I was recently at a networking event and at least 2 of the people there were unable to give me a business card.  There was a lengthy pause and lots of patting of pockets, looking in walletts, but no business card was produced.  I subsequently made a comment on Twitter about remembering to take business cards to networking meetings.  I was met by some support but equally met with resistance and comments that people have not used business cards for months and months.
To be totally honest I am shocked by this response. 

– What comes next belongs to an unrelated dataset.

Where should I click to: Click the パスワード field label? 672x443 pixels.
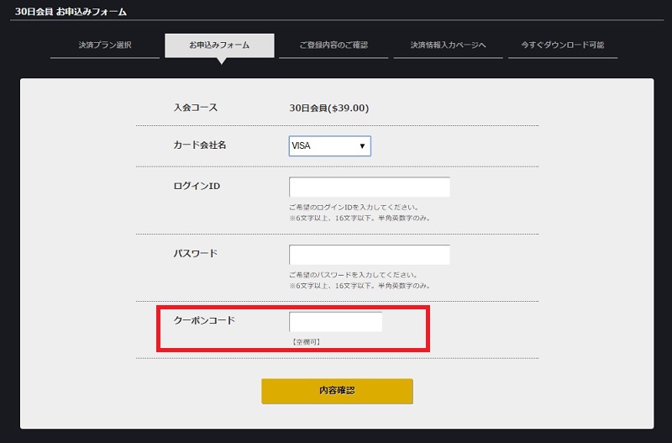tap(196, 253)
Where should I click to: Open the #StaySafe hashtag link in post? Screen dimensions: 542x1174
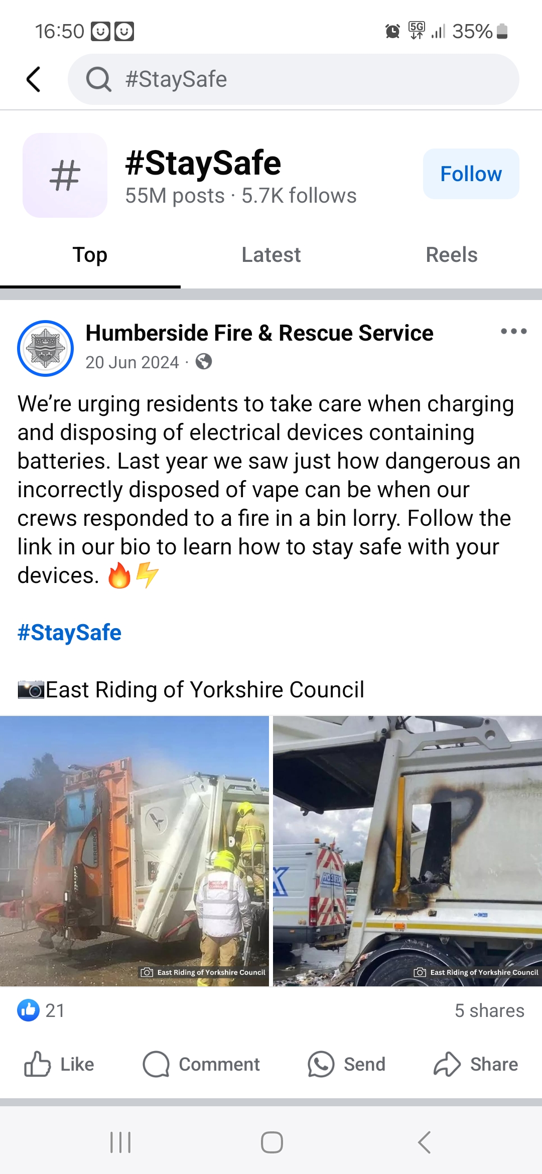pos(69,633)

Do people think of networking in a very different way, or am I odd? (No sniggering at the back!)  One of the people I met at this event, I know 2 or 3 people who could have benefited from his contact details.   I keep all the business cards of people I meet networking, they get filled and they get entered into a database.  I get asked on a regular basis by my network if I know someone who does X or Y.  It is great to be able to say actually yes I met X or Y at a networking event, they might be worth a call or I am sure they will be able to help you.  Wasn’t it Macy’s the famous US departent store that founded a reputation on this style of service?  If they didn’t have what you needed, they would go out and source it for you, or tell you who locally could help you.  They don’t seem to be doing too badly from it (even in these difficult times.)

Take my business card

On the flip side it is great if at networking events people take my business card.  They might have taken it for a variety of reasons (not limited to the following.) 1) To keep and contact me later 2) to pass to a colleague or client either immediately or at some point in the future. 3) to add me to their mailing list. 4) They may have just taken it out of politeness. Regardless of why they have taken it, I am pleased that they now have my contact information.  Indeed if I meet someone at a networking event that I feel could be beneficial to myself and either another member of my network or a client I will take 2 and pass one along.  Isn’t this what being a good networker is all about?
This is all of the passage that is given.